I'm doing a query on oracle to update a token in a table to do some work on the marked rows.
My problem is that I want to limit the number of rows updated each time to a specific batch size and also to a group by result.
It is kinda hard for me to explain in abstract terms so I'll materialize it.
Say that I have a table called 'staging' with the following fields: (Id, IdFile Grouping, Name, Address1, Address2, Address3, Country, Token)
What I'm trying to do is create a query to do batches with this info.
For each batch, I update the token so that those records are marked to work later on. I want a batch by file, and each batch has a size limit, so i'm using the rownum to limit it. Another limitation I have is grouping by batch.
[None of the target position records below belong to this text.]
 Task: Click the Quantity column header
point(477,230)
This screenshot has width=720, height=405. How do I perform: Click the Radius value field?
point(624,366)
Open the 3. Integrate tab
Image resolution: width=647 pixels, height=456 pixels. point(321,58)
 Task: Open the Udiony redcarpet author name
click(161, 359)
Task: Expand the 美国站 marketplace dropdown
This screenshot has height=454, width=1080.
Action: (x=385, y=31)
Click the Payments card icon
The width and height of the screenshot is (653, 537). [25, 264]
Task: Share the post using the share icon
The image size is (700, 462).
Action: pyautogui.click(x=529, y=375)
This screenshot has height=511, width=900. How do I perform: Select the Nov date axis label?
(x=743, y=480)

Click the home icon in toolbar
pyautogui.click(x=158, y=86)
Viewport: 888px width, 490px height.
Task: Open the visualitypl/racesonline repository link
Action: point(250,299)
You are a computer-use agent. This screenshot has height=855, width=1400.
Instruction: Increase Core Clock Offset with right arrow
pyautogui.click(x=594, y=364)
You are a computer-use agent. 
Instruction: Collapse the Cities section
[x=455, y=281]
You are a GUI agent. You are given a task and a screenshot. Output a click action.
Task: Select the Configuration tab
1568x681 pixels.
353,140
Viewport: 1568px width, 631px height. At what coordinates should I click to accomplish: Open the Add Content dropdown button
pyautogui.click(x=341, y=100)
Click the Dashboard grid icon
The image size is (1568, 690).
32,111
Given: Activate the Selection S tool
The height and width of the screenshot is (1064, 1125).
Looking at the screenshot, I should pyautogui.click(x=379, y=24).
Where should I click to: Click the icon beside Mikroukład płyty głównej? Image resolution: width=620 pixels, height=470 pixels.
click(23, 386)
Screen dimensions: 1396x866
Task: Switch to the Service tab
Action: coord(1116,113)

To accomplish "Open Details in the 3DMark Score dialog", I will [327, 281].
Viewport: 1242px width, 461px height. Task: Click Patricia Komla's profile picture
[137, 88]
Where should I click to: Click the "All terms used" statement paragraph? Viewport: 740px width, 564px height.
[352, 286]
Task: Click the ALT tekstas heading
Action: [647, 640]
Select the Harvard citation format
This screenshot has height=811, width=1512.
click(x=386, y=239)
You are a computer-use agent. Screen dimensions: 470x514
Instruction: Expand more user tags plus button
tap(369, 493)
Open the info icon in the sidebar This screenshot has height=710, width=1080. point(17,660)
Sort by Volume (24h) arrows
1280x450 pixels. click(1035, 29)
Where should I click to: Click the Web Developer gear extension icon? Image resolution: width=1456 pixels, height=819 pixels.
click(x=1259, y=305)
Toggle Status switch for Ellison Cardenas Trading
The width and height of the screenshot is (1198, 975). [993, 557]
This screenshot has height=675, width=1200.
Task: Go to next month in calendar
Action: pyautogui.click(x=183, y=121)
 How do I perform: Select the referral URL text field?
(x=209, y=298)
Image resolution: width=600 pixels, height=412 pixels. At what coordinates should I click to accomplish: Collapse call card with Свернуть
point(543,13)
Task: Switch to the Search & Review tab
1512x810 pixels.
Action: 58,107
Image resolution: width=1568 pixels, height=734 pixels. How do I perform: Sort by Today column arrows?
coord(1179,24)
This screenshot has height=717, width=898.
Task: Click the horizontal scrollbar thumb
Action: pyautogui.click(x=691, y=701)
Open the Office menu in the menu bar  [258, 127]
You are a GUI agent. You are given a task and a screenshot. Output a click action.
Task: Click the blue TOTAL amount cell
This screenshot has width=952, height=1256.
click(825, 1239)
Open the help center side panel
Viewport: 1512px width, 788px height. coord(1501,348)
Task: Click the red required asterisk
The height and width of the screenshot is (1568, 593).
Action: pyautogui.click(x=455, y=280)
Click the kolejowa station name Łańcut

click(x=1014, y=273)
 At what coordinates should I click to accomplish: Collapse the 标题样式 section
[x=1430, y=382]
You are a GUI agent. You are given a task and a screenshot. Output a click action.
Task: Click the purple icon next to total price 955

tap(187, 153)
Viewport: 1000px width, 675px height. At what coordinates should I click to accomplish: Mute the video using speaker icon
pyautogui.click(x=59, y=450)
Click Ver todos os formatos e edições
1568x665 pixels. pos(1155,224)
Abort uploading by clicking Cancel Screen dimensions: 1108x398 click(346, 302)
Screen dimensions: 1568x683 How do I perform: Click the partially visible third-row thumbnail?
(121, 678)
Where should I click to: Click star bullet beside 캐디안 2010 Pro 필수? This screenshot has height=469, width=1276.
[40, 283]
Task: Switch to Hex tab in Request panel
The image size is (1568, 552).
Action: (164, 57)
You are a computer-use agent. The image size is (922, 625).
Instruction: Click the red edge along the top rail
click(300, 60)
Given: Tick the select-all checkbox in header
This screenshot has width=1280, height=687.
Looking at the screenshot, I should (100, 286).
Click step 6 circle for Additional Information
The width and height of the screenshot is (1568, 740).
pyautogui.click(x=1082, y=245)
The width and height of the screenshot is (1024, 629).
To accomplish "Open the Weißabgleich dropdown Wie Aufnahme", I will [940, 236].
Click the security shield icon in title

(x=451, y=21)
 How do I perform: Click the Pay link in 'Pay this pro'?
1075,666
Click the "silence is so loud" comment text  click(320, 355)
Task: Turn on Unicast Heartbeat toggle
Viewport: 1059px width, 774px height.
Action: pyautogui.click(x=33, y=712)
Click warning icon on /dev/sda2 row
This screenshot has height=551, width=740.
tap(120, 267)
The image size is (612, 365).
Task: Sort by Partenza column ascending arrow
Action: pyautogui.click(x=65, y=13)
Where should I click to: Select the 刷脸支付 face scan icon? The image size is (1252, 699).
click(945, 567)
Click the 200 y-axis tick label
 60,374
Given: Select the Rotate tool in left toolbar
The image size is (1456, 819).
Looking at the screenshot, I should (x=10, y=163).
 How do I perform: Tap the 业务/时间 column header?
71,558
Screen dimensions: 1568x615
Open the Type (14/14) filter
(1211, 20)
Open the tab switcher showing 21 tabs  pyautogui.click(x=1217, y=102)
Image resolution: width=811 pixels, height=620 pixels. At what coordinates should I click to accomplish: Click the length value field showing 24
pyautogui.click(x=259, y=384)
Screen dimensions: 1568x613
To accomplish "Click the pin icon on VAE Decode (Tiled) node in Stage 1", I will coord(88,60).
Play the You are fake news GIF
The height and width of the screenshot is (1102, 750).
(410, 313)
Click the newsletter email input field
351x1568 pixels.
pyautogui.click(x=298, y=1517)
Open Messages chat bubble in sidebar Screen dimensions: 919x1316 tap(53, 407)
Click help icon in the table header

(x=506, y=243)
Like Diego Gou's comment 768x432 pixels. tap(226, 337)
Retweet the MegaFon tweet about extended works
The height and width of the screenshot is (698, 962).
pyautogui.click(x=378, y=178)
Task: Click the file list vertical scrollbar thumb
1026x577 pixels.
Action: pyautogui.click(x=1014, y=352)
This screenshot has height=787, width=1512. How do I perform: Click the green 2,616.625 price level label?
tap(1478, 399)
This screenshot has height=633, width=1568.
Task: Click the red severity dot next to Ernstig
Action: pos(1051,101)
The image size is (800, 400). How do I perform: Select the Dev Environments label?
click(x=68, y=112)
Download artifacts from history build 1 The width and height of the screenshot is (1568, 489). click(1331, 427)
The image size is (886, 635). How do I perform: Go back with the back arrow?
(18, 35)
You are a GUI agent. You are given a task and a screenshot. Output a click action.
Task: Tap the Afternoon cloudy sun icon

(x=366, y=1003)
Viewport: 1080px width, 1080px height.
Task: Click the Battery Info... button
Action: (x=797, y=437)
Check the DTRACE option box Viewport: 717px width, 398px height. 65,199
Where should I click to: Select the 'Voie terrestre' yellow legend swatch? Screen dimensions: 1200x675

Let's say that my batch size is 5, and If I have 3 and only 3 rows with grouping column filled I have to create a batch with only that 3 rows.
This is my biggest pet peeve as when I'm doing the group by, I get as a result in just one batch results with and without grouping. (If I had a grouping, I had to see if the destiny address is the same for all rows and create a batch with it.)
Can you help me understand how I have to create this query?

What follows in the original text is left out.